Ama anketler onun aday olmasını sağlamadı. Çünkü siyasete girdikçe ve pozisyon aldıkça yara da almıştı. Kutuplaşmış bir ülkede siyasi tartışmalarda taraf olmak insanı yıpratıyor.
Peki, bizzat kendisi siyasetin çekirdeğinden gelmiş Erdoğan’ın İstanbul için aralarında tercih yaptığı adaylar neden siyaset değil de bürokrasi kökenliydi?
Çünkü AK Parti, uzun bir süredir artık devletle iç içe geçmiş bir parti.
Valiler, bürokratlar, emniyet müdürleri hatta Genelkurmay Başkanları siyasileşti. Parti kadrolarıyla, bürokrasi kadroları birbirine karıştı.
Özgürce siyaset yapma, konuşma tekeli sadece Cumhurbaşkanı Erdoğan’da olunca, diğer siyasilerin profilleri silikleşti.
Onlar istenenleri yapan, kendi iradeleri olmayan, yanlış şeyleri de savunmak zorunda kalan isimlere döndüler.
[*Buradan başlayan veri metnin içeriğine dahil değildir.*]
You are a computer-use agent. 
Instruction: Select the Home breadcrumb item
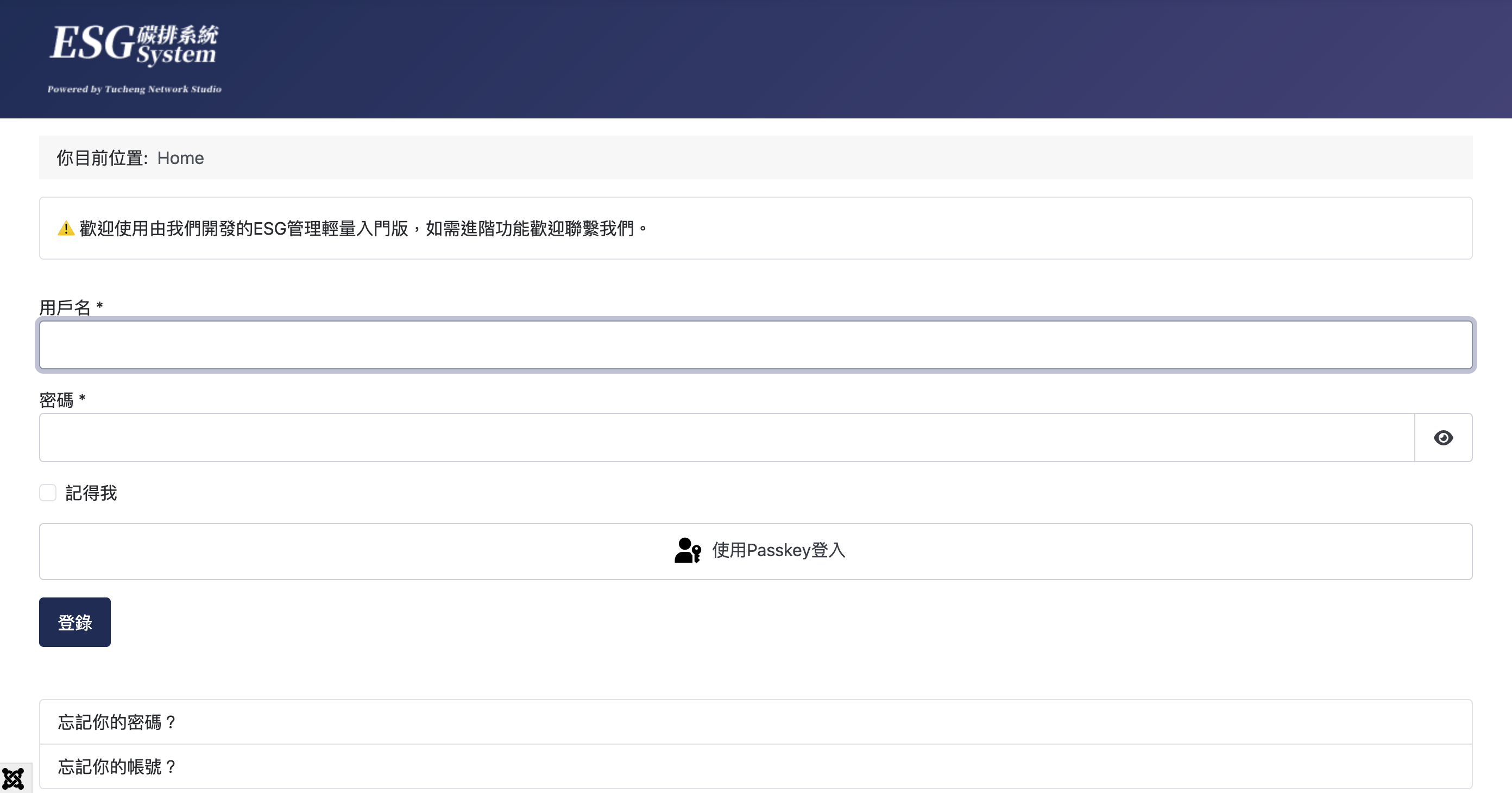click(180, 158)
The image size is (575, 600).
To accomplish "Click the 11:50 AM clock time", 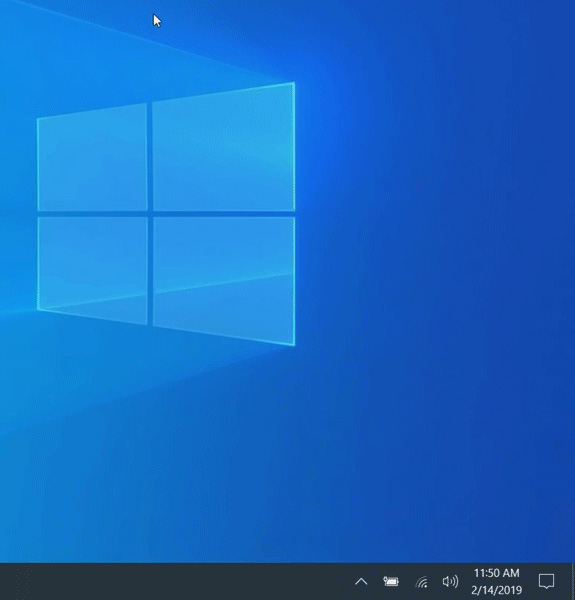I will click(x=497, y=573).
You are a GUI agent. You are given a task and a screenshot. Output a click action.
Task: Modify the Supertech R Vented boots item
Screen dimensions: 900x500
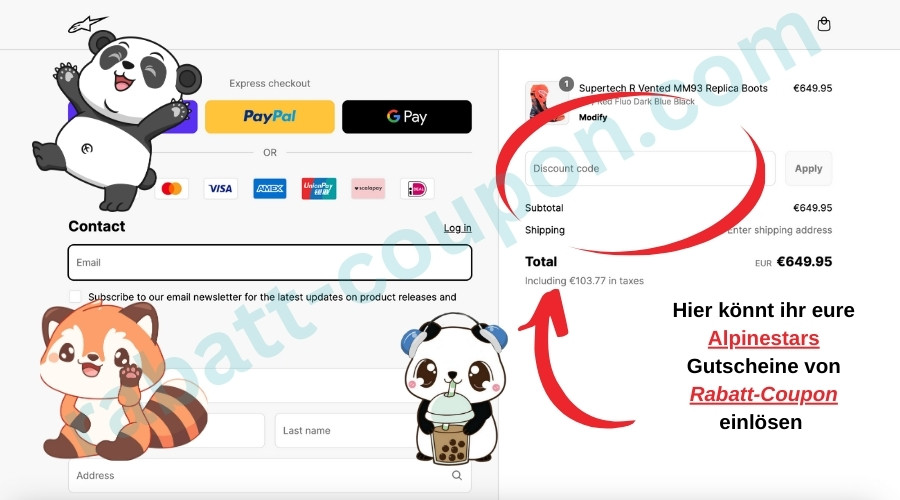point(593,117)
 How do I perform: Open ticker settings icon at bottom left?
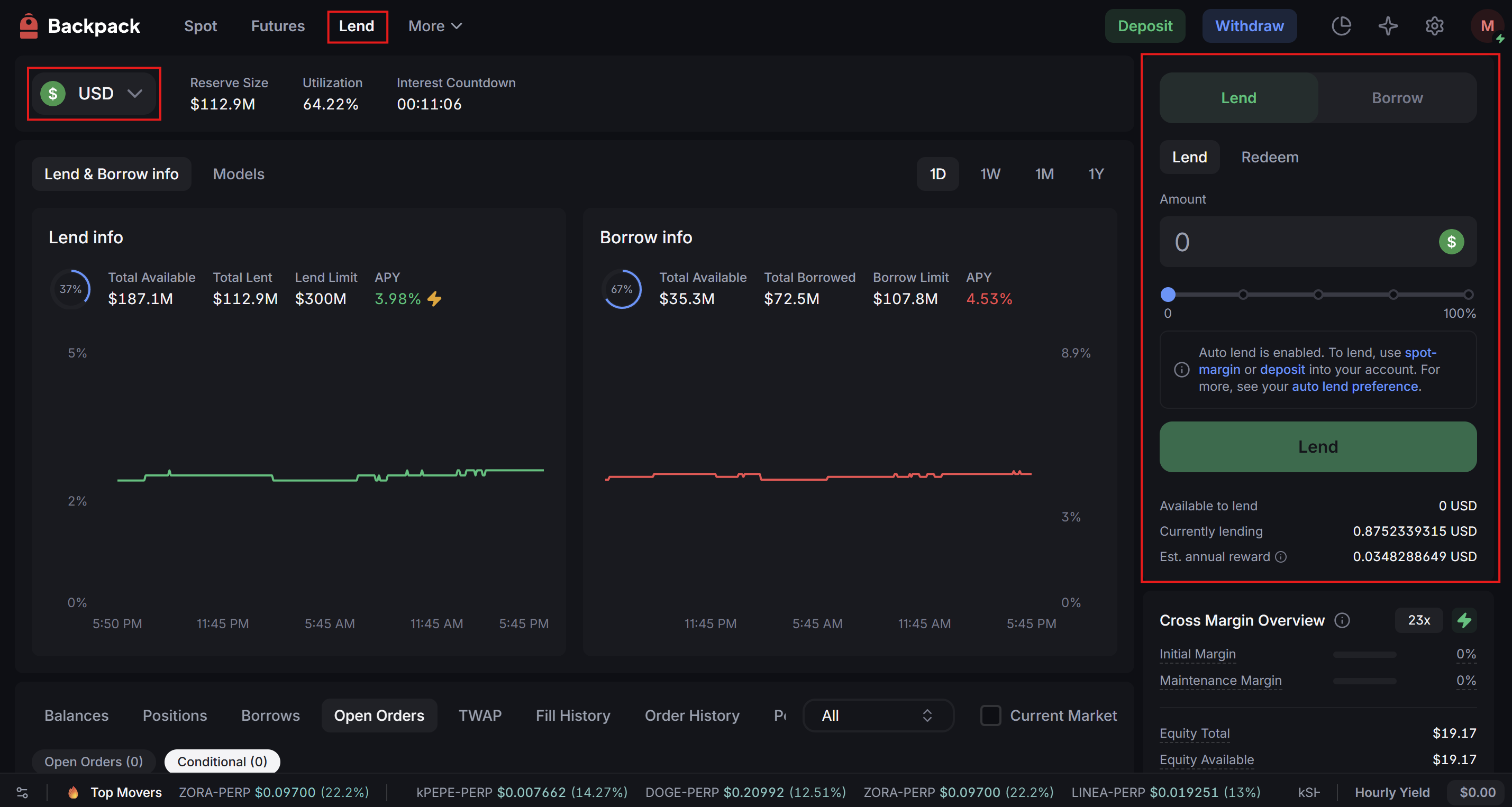(22, 792)
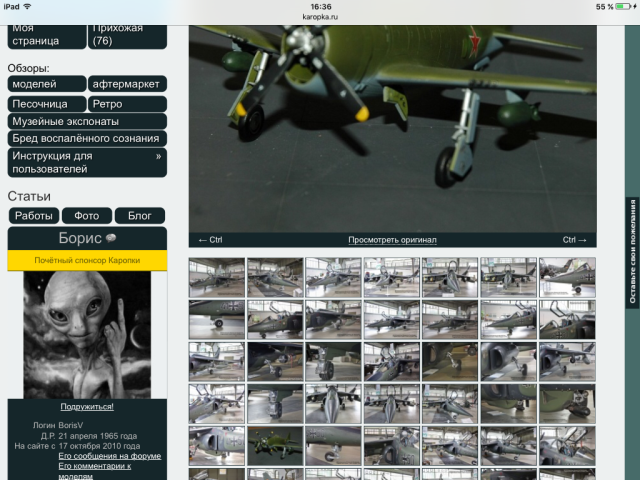Open Бред воспалённого сознания section

pos(87,138)
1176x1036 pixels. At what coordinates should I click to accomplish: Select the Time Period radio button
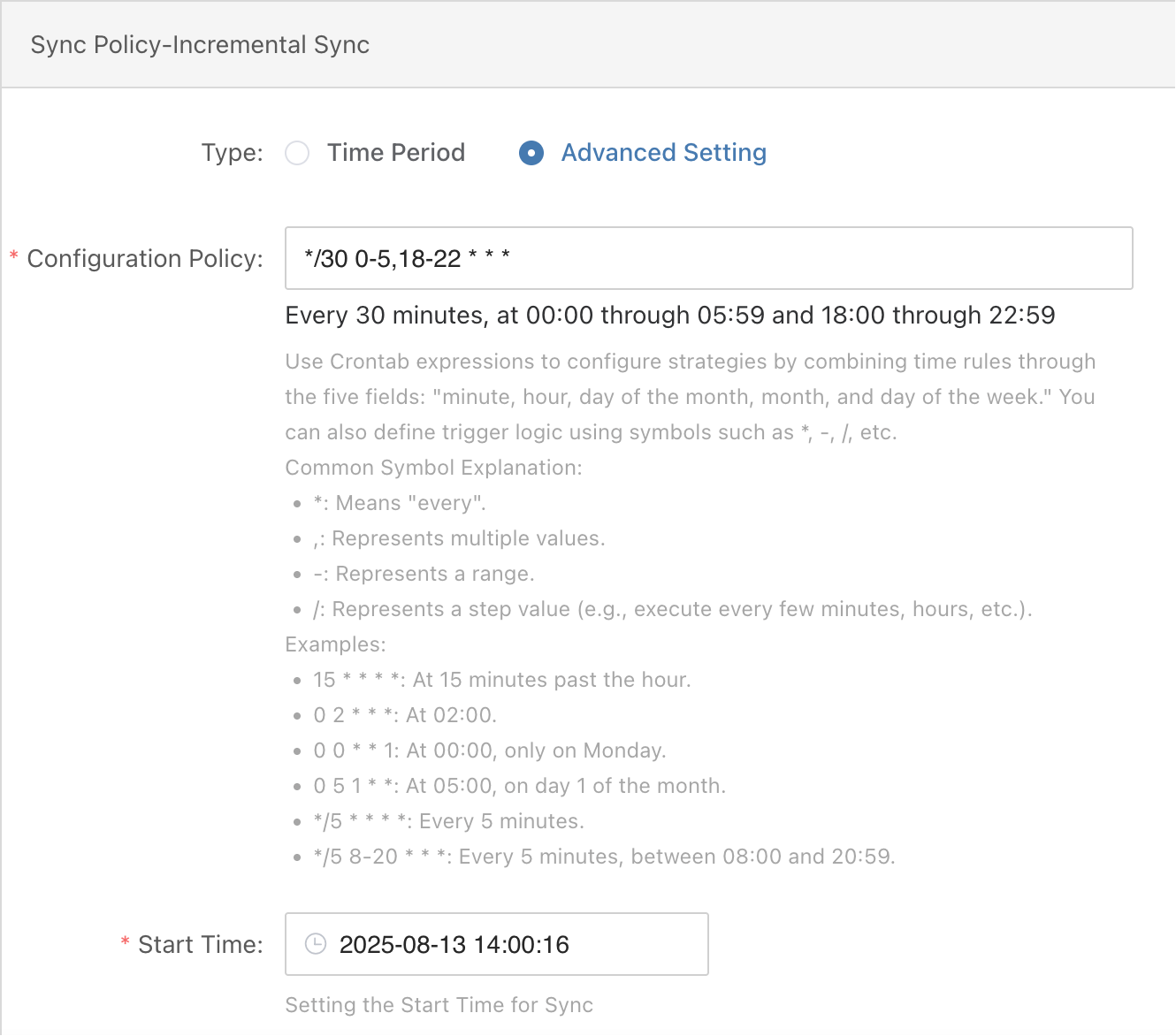[297, 153]
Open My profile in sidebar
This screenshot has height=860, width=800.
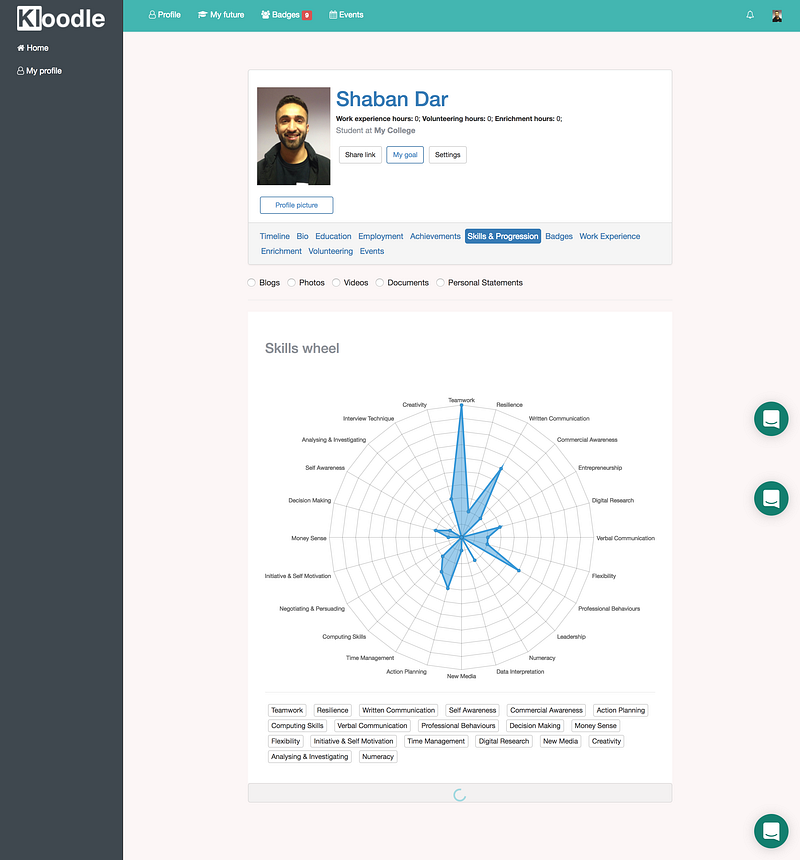pos(39,71)
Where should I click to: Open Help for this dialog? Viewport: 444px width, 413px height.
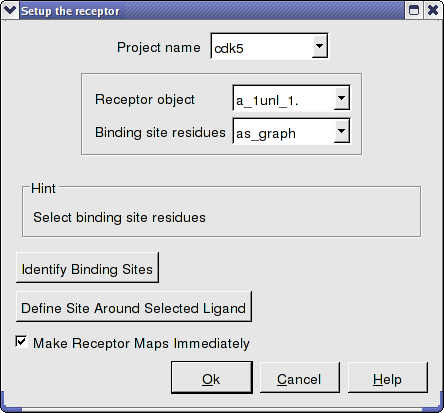click(x=388, y=378)
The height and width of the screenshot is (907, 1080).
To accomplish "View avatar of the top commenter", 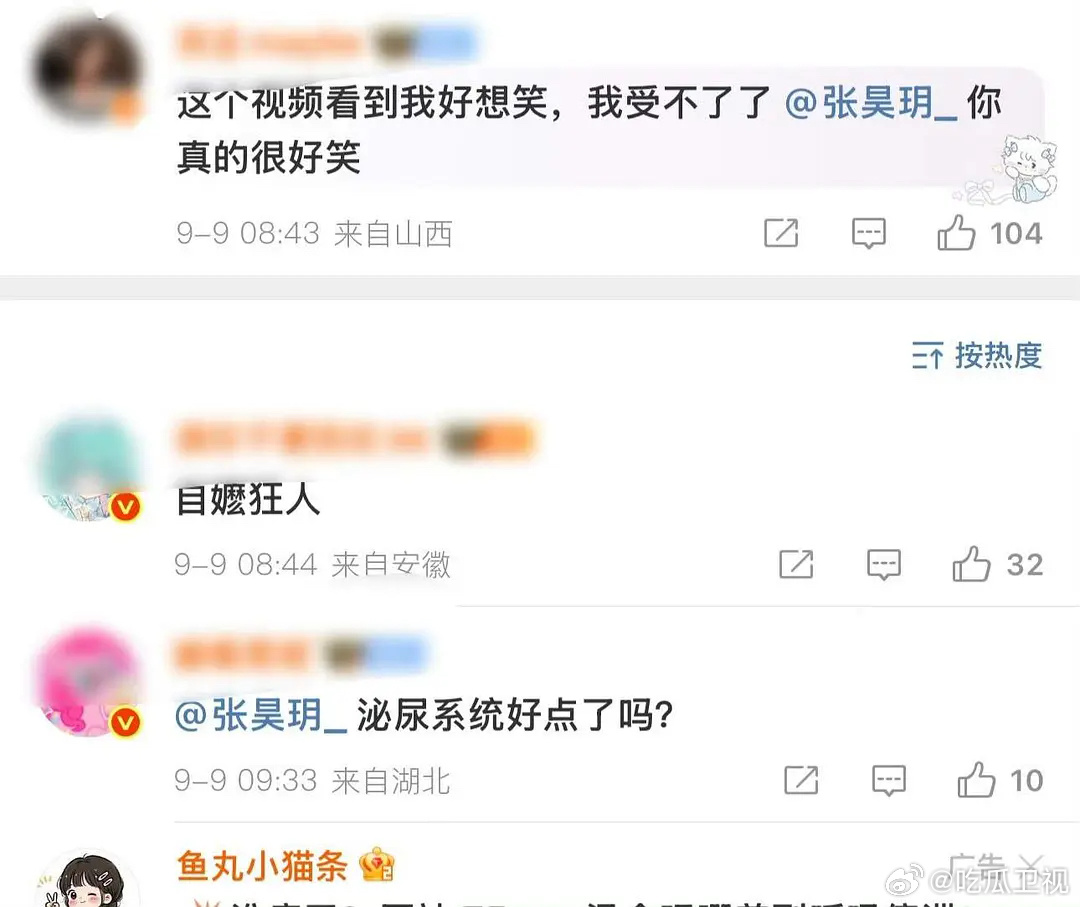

Karizmaları sarsıldı.
Siyasi tartışmalarda taraf olmayan, sadece işlerini yapan siyaset dışı kadrolar içinse bu siyasi renksizlik bir avantaja dönüştü.
Sadece işlerini yaptılar, hiçbir tartışmaya girmeyerek itibarlarını, popülerliklerini korumaya çalıştılar. “Sadece işini yapan adam” olmak övgü aldı.
Böyle bir demokraside Belediye Başkanlığı da siyasi bir pozisyon olmaktan çıkıp, iş yapacak adamların arandığı teknik bir pozisyona dönüştü.
En azından AK Parti için.
Ama işte o teknik pozisyona ulaşmak için önde aşılması gereken küçük bir engel var: Seçimleri kazanmak….
O da siyaset yapmadan yapılamayacak bir iş. Polemiklere girmeli, her an size fikirleriniz sorulduğunda verecek cevaplarınız olmalı, bu cevapları verirken siyasi hata yapmamalı, referansları ve mesajları yerinde kullanmalısınız.
Sadece arada “kutlu dava”, “Kudüs, Saraybosna” diyerek kapatılamayacak bir açık bu.
Bakalım Murat Kurum, bu üç aylık siyasi sınavı nasıl geçecek?
Özellikle de karşısında da siyasetten gelmiş, her şeyiyle siyasetçi olan Ekrem İmamoğlu varken.
“Ben siyasetle ilgilenmiyorum, polemik yapmayacağım, ben proje adamıyım” diyerek siyaset yapılabilir mi? seçim kazanılabilir mi göreceğiz.
AK Parti’nin kendini hapsettiği siyasetsizlik kıskacında isim listeleri her seferinde daha kısalacak, devletleşme, bürokratlaşma sürdükçe de siyasi profilleri yüksek isimler yetişmeyecek, öne çıkmayacak ve geriye düşecek.
Bir siyasi parti için siyasetsizlikten daha büyük tehlike olabilir mi?